Subjects who visualized a stockpiled pantry and who had high usage related salience estimated they would use approximately twice as many cans each month (X = 8.0 cans) when compared with subjects with low levels of usage related salience (X = 3.7 cans) or when compared with subjects who had nonstockpiled levels of inventory (X = 4.7 cans). This interaction was significant for both the number of cans they expected to use in the upcoming month F(1,187) = 6.3; p < .01, as well as for the number of occasions in which they estimated they would eat soup F(1,187)= 6.0; p < .01).
Now, that IS what’s described in the relevant section of the table. So, the text and table agree with each other, however instead of these F-values:
F=10.0, F=33.4, F=30.4
F=3.5, F=8.2, F=8.3
So, it’s consistent from text to table… but I can’t see how it’s correct.

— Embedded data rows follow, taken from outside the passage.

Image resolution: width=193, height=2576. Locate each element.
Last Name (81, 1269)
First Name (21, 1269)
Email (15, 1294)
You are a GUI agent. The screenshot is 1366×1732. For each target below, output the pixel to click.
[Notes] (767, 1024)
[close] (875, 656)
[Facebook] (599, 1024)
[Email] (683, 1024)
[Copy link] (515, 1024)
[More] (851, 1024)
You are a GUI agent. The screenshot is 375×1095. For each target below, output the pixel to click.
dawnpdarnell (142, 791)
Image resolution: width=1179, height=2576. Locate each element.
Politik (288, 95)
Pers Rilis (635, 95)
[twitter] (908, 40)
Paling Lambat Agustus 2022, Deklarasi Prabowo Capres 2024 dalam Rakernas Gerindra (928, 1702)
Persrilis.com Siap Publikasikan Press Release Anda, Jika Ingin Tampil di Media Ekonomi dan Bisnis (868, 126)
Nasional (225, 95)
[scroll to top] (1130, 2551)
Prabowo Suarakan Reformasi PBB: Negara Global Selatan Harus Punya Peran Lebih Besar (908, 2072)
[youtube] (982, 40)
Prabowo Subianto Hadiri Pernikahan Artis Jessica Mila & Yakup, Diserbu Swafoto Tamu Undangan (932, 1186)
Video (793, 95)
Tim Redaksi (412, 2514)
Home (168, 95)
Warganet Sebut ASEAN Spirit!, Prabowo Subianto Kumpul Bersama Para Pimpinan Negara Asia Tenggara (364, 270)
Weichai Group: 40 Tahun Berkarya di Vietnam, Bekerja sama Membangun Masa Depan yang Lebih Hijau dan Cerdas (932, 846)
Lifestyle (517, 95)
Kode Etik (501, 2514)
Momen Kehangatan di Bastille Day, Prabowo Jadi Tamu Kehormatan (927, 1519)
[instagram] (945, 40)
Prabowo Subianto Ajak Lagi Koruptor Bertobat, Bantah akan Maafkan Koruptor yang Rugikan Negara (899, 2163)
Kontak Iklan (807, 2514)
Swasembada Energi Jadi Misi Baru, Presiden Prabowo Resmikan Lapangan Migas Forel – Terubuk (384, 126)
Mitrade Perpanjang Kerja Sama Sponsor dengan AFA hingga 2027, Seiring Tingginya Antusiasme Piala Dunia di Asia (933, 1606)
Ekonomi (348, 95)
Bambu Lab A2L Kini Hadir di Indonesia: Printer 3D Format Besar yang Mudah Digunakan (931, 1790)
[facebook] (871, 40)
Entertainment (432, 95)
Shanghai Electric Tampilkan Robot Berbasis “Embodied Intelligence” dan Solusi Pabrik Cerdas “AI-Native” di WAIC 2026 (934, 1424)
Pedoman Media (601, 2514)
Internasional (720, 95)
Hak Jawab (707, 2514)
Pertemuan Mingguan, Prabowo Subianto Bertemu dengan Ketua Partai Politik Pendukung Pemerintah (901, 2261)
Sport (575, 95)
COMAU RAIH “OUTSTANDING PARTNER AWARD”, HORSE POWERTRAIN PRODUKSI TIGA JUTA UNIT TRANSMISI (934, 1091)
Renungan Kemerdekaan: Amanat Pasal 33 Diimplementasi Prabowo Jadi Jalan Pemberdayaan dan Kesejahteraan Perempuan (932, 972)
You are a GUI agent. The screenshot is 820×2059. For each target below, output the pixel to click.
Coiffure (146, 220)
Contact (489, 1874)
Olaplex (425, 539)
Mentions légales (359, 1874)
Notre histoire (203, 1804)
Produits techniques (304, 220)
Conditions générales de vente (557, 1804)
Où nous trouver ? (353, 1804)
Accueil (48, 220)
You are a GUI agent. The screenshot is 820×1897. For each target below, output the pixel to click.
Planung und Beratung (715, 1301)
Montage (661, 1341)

Something went badly, badly wrong here.
- The numbers stated to be standard errors are either unlikely or, more commonly, impossible.
- Even if we charitably assume the authors meant SDs, a few of the distributions look unusual and concerning.
- The F-values don’t match the descriptive statistics.
- The descriptions of the values in text don’t match the table.
Do I know what the hell is going on here? Not really.
At some point, an investigation like this gets bogged down by all the interlocking pieces not fitting together, so much so that I run the very real risk of saying something silly myself. There’s no solid ground to stand on.
So, that being said, I am 100% happy to admit I’m wrong about some of the details. But I’m also 100% certain I’m not wrong about all of them.
Finally, a truly sobering note: this is obviously part of a larger body of work
which is gathering serious momentum.
34 publications from Wansink which are alleged to contain minor to very serious issues,
which have been cited over 3300 times,
are published in over 20 different journals, and in 8 books,
spanning over 19 years of research.
And those numbers all need updating.
More billingsgate and heresy at:
**Footnote 1** — This is a patently ridiculous situation. In a post like this, I try to minimize anything which (a) interferes with the narrative of checking a paper, which is already a complex pain in the arse, and (b) have nothing to do with SPRITE out of posts like this, but not this time. The authors have reported this ANOVA so badly it’s almost impressive. The main effects are confused with the in-group effects. There are no planned contrasts. There is no mention of what happens to the error rate. All of this is rote in second year undergraduate statistics, not mystical secrets conferred on a mountaintop by a chap with big eyebrows in a loincloth.
More embarrassing still is the failure of the reviewers to notice anything untoward, and on the very summit of Mount Embarrassment, the fact that this has been in print since I was in primary school, cited almost 90 times, and no-one ever managed to point out the very obvious fact that it was stuffed. This is exactly the kind of example I think of when someone tells me, smugly, ‘science is self-correcting’. It bloody well is not, unless we correct it.